▸ PROBLEM DETAILS
Reproduce all of the entries below unchanged, except substitute "screen-control agent" for every occurrence of "computer-use agent".

▸ PROVIDED RECORDS
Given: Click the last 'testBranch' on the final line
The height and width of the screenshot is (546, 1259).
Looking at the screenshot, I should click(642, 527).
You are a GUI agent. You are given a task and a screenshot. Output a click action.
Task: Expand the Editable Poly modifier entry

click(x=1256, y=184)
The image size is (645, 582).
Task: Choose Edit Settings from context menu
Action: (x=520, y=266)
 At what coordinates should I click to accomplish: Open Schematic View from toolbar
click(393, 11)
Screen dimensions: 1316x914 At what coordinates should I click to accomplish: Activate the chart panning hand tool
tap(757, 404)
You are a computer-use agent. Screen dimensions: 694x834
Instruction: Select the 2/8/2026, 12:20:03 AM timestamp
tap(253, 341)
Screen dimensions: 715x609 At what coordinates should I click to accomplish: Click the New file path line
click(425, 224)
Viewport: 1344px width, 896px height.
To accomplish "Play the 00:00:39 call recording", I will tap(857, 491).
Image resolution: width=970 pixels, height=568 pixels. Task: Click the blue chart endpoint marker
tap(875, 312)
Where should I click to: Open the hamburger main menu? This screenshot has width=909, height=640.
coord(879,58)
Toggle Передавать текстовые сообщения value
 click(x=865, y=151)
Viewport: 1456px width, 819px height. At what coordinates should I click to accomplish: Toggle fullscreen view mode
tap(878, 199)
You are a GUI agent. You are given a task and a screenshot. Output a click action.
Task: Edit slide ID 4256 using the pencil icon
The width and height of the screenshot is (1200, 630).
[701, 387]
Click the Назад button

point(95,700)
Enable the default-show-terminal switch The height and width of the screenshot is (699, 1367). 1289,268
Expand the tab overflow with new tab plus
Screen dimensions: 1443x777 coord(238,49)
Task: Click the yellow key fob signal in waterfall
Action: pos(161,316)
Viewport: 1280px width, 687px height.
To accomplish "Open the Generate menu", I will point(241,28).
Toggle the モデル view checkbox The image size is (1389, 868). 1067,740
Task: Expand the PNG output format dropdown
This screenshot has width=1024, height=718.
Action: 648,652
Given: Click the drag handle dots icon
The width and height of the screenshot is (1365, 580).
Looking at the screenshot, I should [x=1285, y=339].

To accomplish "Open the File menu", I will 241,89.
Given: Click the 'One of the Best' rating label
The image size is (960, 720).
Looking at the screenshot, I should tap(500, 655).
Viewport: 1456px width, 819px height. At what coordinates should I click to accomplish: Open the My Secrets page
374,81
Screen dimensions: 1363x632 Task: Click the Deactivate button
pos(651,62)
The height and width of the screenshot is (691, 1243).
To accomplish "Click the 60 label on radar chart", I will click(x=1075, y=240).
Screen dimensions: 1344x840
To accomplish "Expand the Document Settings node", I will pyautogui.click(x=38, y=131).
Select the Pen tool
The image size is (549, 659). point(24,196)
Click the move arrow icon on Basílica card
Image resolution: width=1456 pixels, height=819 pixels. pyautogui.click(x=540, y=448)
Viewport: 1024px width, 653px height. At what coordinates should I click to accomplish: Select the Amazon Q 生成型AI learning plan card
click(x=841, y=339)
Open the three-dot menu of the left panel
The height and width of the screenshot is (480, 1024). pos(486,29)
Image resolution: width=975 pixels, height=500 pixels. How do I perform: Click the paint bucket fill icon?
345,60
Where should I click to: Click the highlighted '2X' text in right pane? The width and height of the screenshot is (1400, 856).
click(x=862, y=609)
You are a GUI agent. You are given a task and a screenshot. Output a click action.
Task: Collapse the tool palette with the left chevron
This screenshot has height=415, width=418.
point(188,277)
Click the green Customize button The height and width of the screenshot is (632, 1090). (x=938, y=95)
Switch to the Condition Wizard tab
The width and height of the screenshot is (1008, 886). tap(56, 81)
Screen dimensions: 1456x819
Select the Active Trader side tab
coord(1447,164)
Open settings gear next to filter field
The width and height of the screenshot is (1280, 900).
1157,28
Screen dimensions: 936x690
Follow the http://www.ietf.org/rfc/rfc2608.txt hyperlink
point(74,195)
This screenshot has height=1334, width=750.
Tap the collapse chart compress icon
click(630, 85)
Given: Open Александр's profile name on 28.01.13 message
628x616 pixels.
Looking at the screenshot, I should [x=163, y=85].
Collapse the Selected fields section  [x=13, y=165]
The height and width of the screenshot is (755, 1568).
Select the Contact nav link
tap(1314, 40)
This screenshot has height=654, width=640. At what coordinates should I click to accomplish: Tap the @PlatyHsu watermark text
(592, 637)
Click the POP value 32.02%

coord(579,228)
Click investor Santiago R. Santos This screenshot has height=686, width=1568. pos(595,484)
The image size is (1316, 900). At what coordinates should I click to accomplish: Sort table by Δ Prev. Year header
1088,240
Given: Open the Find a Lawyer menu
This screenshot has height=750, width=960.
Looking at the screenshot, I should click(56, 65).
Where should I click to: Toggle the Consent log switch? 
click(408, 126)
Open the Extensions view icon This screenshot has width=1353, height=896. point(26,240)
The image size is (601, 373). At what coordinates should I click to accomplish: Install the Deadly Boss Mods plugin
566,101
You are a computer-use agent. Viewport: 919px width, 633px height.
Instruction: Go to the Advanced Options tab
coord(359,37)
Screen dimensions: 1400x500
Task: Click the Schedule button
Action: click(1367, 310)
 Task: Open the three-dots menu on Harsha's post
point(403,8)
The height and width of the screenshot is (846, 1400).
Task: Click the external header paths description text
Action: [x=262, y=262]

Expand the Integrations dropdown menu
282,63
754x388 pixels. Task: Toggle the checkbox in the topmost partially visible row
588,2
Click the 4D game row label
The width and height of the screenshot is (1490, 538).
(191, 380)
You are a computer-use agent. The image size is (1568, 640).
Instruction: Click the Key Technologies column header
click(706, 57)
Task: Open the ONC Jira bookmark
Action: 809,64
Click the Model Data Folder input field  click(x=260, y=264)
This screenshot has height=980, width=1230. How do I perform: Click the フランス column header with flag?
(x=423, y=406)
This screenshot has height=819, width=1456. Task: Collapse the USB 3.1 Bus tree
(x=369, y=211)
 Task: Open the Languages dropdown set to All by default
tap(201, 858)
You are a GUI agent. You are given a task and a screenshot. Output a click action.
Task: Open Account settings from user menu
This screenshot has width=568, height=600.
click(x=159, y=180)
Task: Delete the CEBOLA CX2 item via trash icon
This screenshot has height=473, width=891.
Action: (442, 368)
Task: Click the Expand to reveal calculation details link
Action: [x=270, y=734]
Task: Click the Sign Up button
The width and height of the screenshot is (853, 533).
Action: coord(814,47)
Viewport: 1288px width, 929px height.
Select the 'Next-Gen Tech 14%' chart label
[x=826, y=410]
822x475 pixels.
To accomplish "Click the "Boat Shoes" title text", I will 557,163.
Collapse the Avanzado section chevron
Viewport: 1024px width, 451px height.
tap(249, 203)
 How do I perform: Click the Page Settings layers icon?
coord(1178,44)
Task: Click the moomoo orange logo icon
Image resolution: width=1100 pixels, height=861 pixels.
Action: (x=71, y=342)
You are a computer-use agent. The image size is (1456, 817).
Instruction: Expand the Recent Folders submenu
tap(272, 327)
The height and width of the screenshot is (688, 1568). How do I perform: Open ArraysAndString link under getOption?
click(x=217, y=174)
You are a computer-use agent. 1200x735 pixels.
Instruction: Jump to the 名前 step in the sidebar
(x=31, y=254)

▸ RESULT OF THE EXERCISE
Given: Click the last 'testBranch' on the final line
The height and width of the screenshot is (546, 1259).
Looking at the screenshot, I should click(642, 527).
You are a GUI agent. You are given a task and a screenshot. Output a click action.
Task: Expand the Editable Poly modifier entry

click(x=1256, y=184)
The image size is (645, 582).
Task: Choose Edit Settings from context menu
Action: (x=520, y=266)
 At what coordinates should I click to accomplish: Open Schematic View from toolbar
click(393, 11)
Screen dimensions: 1316x914 At what coordinates should I click to accomplish: Activate the chart panning hand tool
tap(757, 404)
You are a screen-control agent. Screen dimensions: 694x834
Instruction: Select the 2/8/2026, 12:20:03 AM timestamp
tap(253, 341)
Screen dimensions: 715x609 At what coordinates should I click to accomplish: Click the New file path line
click(425, 224)
Viewport: 1344px width, 896px height.
To accomplish "Play the 00:00:39 call recording", I will tap(857, 491).
Image resolution: width=970 pixels, height=568 pixels. Task: Click the blue chart endpoint marker
tap(875, 312)
Where should I click to: Open the hamburger main menu? This screenshot has width=909, height=640.
coord(879,58)
Toggle Передавать текстовые сообщения value
 click(x=865, y=151)
Viewport: 1456px width, 819px height. At what coordinates should I click to accomplish: Toggle fullscreen view mode
tap(878, 199)
You are a GUI agent. You are given a task and a screenshot. Output a click action.
Task: Edit slide ID 4256 using the pencil icon
The width and height of the screenshot is (1200, 630).
[701, 387]
Click the Назад button

point(95,700)
Enable the default-show-terminal switch The height and width of the screenshot is (699, 1367). 1289,268
Expand the tab overflow with new tab plus
Screen dimensions: 1443x777 coord(238,49)
Task: Click the yellow key fob signal in waterfall
Action: pos(161,316)
Viewport: 1280px width, 687px height.
To accomplish "Open the Generate menu", I will point(241,28).
Toggle the モデル view checkbox The image size is (1389, 868). 1067,740
Task: Expand the PNG output format dropdown
This screenshot has width=1024, height=718.
Action: 648,652
Given: Click the drag handle dots icon
The width and height of the screenshot is (1365, 580).
Looking at the screenshot, I should [x=1285, y=339].

To accomplish "Open the File menu", I will 241,89.
Given: Click the 'One of the Best' rating label
The image size is (960, 720).
Looking at the screenshot, I should tap(500, 655).
Viewport: 1456px width, 819px height. At what coordinates should I click to accomplish: Open the My Secrets page
374,81
Screen dimensions: 1363x632 Task: Click the Deactivate button
pos(651,62)
The height and width of the screenshot is (691, 1243).
To accomplish "Click the 60 label on radar chart", I will click(x=1075, y=240).
Screen dimensions: 1344x840
To accomplish "Expand the Document Settings node", I will pyautogui.click(x=38, y=131).
Select the Pen tool
The image size is (549, 659). point(24,196)
Click the move arrow icon on Basílica card
Image resolution: width=1456 pixels, height=819 pixels. pyautogui.click(x=540, y=448)
Viewport: 1024px width, 653px height. At what coordinates should I click to accomplish: Select the Amazon Q 生成型AI learning plan card
click(x=841, y=339)
Open the three-dot menu of the left panel
The height and width of the screenshot is (480, 1024). pos(486,29)
Image resolution: width=975 pixels, height=500 pixels. How do I perform: Click the paint bucket fill icon?
345,60
Where should I click to: Click the highlighted '2X' text in right pane? The width and height of the screenshot is (1400, 856).
click(x=862, y=609)
You are a GUI agent. You are given a task and a screenshot. Output a click action.
Task: Collapse the tool palette with the left chevron
This screenshot has height=415, width=418.
point(188,277)
Click the green Customize button The height and width of the screenshot is (632, 1090). (x=938, y=95)
Switch to the Condition Wizard tab
The width and height of the screenshot is (1008, 886). tap(56, 81)
Screen dimensions: 1456x819
Select the Active Trader side tab
coord(1447,164)
Open settings gear next to filter field
The width and height of the screenshot is (1280, 900).
1157,28
Screen dimensions: 936x690
Follow the http://www.ietf.org/rfc/rfc2608.txt hyperlink
point(74,195)
This screenshot has height=1334, width=750.
Tap the collapse chart compress icon
click(630, 85)
Given: Open Александр's profile name on 28.01.13 message
628x616 pixels.
Looking at the screenshot, I should [x=163, y=85].
Collapse the Selected fields section  [x=13, y=165]
The height and width of the screenshot is (755, 1568).
Select the Contact nav link
tap(1314, 40)
This screenshot has height=654, width=640. At what coordinates should I click to accomplish: Tap the @PlatyHsu watermark text
(592, 637)
Click the POP value 32.02%

coord(579,228)
Click investor Santiago R. Santos This screenshot has height=686, width=1568. pos(595,484)
The image size is (1316, 900). At what coordinates should I click to accomplish: Sort table by Δ Prev. Year header
1088,240
Given: Open the Find a Lawyer menu
This screenshot has height=750, width=960.
Looking at the screenshot, I should click(56, 65).
Where should I click to: Toggle the Consent log switch? 
click(408, 126)
Open the Extensions view icon This screenshot has width=1353, height=896. point(26,240)
The image size is (601, 373). At what coordinates should I click to accomplish: Install the Deadly Boss Mods plugin
566,101
You are a screen-control agent. Viewport: 919px width, 633px height.
Instruction: Go to the Advanced Options tab
coord(359,37)
Screen dimensions: 1400x500
Task: Click the Schedule button
Action: click(1367, 310)
 Task: Open the three-dots menu on Harsha's post
point(403,8)
The height and width of the screenshot is (846, 1400).
Task: Click the external header paths description text
Action: [x=262, y=262]

Expand the Integrations dropdown menu
282,63
754x388 pixels. Task: Toggle the checkbox in the topmost partially visible row
588,2
Click the 4D game row label
The width and height of the screenshot is (1490, 538).
(191, 380)
You are a screen-control agent. The image size is (1568, 640).
Instruction: Click the Key Technologies column header
click(706, 57)
Task: Open the ONC Jira bookmark
Action: 809,64
Click the Model Data Folder input field  click(x=260, y=264)
This screenshot has height=980, width=1230. How do I perform: Click the フランス column header with flag?
(x=423, y=406)
This screenshot has height=819, width=1456. Task: Collapse the USB 3.1 Bus tree
(x=369, y=211)
 Task: Open the Languages dropdown set to All by default
tap(201, 858)
You are a GUI agent. You are given a task and a screenshot. Output a click action.
Task: Open Account settings from user menu
This screenshot has width=568, height=600.
click(x=159, y=180)
Task: Delete the CEBOLA CX2 item via trash icon
This screenshot has height=473, width=891.
Action: (442, 368)
Task: Click the Expand to reveal calculation details link
Action: [x=270, y=734]
Task: Click the Sign Up button
The width and height of the screenshot is (853, 533).
Action: coord(814,47)
Viewport: 1288px width, 929px height.
Select the 'Next-Gen Tech 14%' chart label
[x=826, y=410]
822x475 pixels.
To accomplish "Click the "Boat Shoes" title text", I will 557,163.
Collapse the Avanzado section chevron
Viewport: 1024px width, 451px height.
tap(249, 203)
 How do I perform: Click the Page Settings layers icon?
coord(1178,44)
Task: Click the moomoo orange logo icon
Image resolution: width=1100 pixels, height=861 pixels.
Action: (x=71, y=342)
You are a screen-control agent. The image size is (1456, 817).
Instruction: Expand the Recent Folders submenu
tap(272, 327)
The height and width of the screenshot is (688, 1568). How do I perform: Open ArraysAndString link under getOption?
click(x=217, y=174)
You are a screen-control agent. 1200x735 pixels.
Instruction: Jump to the 名前 step in the sidebar
(x=31, y=254)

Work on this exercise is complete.